Ahora, pensando en el techo, tan sólo en la jornada de ayer el Central vendió US$ 235 millones, para poner paños fríos a un mercado recalentado y con mucho volumen operado, al igual que los días previos. De las cinco últimas ruedas, cuatro contaron con la ayuda oficial para evitar una disparada de la cotización.

Días atrás, en medio de la fuerte demanda de dólares, Demian Reidel, vicepresidente 2º, respondió a empresarios: “No vamos a intervenir para determinar un tipo de cambio de equilibrio. Pero si vemos algo que no nos gusta, una dinámica rara o disruptiva, vamos a intervenir”, aseguró desde la entidad, que intenta tener una “flotación sucia, pero lo más limpia posible”.

Mercado y reacción.
Para los bancos privados, que admiten estar demandando dólares pero aclaran que “no lo están haciendo con euforia”, lo ocurrido esta semana “podría repetirse en octubre si el nerviosismo habitual antes de una elección lleva al dólar a perjudicar a los candidatos oficialistas”.

Ante la consulta de PERFIL, un miembro del equipo económico argumenta en favor de la estrategia oficial: “Es preferible asumir el costo de vender reservas internacionales y no el que se generaría en toda la economía con el ruido de una suba tan repentina del dólar, que no se corresponde con ninguna situación de la macro”; ayer las arcas del Central contabilizaron US$ 48.218 millones.

También apuntaron que “nos corren por derecha y por izquierda cuando hay atraso cambiario o tienen miedo de una disparada del tipo de cambio.

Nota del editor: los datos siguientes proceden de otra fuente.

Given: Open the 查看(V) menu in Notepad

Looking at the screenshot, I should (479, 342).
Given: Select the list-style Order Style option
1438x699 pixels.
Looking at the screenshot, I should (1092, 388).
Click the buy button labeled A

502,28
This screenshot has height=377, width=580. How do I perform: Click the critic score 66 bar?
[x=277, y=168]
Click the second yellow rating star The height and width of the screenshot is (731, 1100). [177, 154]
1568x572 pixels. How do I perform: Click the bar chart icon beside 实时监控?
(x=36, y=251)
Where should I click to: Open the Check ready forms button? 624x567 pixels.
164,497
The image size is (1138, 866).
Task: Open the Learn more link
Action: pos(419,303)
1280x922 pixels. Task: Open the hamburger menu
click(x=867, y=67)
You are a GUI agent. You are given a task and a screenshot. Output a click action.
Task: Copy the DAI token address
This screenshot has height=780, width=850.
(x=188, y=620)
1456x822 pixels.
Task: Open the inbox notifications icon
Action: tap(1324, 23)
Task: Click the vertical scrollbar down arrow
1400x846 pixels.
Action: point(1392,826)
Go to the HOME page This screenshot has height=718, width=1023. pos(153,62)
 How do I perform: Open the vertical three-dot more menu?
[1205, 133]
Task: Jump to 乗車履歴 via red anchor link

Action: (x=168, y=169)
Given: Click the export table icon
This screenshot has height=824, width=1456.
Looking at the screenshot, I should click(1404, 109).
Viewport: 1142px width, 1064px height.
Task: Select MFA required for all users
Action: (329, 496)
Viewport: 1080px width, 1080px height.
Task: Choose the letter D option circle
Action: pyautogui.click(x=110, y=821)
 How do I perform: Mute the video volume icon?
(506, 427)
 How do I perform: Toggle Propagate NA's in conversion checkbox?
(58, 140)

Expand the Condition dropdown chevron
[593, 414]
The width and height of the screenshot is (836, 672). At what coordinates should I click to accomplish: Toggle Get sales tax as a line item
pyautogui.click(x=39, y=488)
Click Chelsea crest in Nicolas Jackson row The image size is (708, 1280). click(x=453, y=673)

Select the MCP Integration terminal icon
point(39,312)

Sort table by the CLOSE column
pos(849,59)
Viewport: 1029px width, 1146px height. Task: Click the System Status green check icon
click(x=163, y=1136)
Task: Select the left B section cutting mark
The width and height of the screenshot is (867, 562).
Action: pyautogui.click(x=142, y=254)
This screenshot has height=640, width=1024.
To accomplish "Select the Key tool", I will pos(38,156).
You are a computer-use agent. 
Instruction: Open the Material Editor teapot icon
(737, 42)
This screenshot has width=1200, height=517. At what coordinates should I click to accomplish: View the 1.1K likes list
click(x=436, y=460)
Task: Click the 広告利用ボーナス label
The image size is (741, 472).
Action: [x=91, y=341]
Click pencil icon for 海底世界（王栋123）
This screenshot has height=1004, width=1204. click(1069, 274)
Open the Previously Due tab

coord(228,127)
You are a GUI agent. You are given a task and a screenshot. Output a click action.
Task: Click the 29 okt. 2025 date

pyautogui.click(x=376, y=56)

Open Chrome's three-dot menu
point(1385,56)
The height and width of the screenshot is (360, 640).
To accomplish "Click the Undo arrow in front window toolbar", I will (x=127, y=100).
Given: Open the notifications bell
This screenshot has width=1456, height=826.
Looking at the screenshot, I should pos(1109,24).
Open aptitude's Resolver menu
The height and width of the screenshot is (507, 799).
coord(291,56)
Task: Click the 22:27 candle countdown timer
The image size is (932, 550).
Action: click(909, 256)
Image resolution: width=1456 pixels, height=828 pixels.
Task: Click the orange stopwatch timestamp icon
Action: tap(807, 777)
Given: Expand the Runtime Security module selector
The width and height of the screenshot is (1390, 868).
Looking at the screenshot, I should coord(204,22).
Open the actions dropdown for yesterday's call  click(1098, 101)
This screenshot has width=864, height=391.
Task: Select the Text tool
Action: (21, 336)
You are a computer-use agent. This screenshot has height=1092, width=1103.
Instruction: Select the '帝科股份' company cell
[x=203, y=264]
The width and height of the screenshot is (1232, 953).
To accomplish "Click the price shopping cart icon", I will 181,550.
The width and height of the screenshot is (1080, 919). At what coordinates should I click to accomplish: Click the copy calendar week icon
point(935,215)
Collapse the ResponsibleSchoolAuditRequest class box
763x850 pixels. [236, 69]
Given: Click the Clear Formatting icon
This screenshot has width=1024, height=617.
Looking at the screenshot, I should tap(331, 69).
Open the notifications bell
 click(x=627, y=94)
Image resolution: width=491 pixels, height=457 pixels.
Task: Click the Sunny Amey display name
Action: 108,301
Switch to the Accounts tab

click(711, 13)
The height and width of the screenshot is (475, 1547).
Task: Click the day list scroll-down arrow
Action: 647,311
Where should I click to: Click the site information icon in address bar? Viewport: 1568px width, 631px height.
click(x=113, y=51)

Es una cuestión cultural, y en el resto de los países los saltos del dólar son más bruscos pero no alteran a nadie”, subrayó un funcionario, y agregó: “Lo que se vio esta semana es una demanda típica previa a las elecciones; compraron desde individuos hasta fondos de inversión con grandes volúmenes”.

Para el director de un banco privado, “lo importante es adónde van los dólares que se compraron, y la gran mayoría quedó en el sistema, a juzgar por los depósitos que crecieron en estos días”, explicaron en el mercado.